PROBLEM 3-18. You Get What You Measure! The Plastic Glow Company makes glow sticks. It uses a process costing system and has had a just-in-time inventory policy. The plant has a capacity to produce 500,000,000 units a year but currently operates at 300,000,000 units per year. Direct material and direct labor costs are variable, and manufacturing overhead is primarily fixed. Production costs for 2017 are as follows:

Number of units produced and sold 300,000,000

Direct materials $ 15,000,000

Direct labor 30,000,000

Manufacturing overhead 105,000,000

Total costs $150,000,000

Equivalent cost per unit $0.50

Jim Taylor, the president, receives a bonus each year based on net operating profit and would like to reduce costs in 2018 so that profit will increase. He decides to take advantage of the excess plant capacity and increase production to 350,000,000 even though he expects the company will be unable to increase unit sales in 2018.

Required

a. If Jim increases production to 350,000 units per year, what will be the new equivalent cost per unit?

b. Would increasing the production level be a good idea? Why or why not?
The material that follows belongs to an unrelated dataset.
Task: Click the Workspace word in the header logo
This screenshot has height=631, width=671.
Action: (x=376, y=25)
P3-18 Plastic Glow Company
Number of units produced & sold: 300,000,000
Total Cost Per Unit Cost
Direct Material
Direct Labor
Manufacturubg Overhead
Total
Cost per unit 0.50
a. If Jim increases production (but no expected increase in sales):
Number of units produced: 350,000,000
Total Cost Per Unit Cost
Direct Material
Direct Labor
Manufacturubg Overhead
Total
Difference in per unit cost:
b. Would increasing the production level be a good idea? Yes/No and explain why.
Hint: what does this do to the Return on Assets ratio?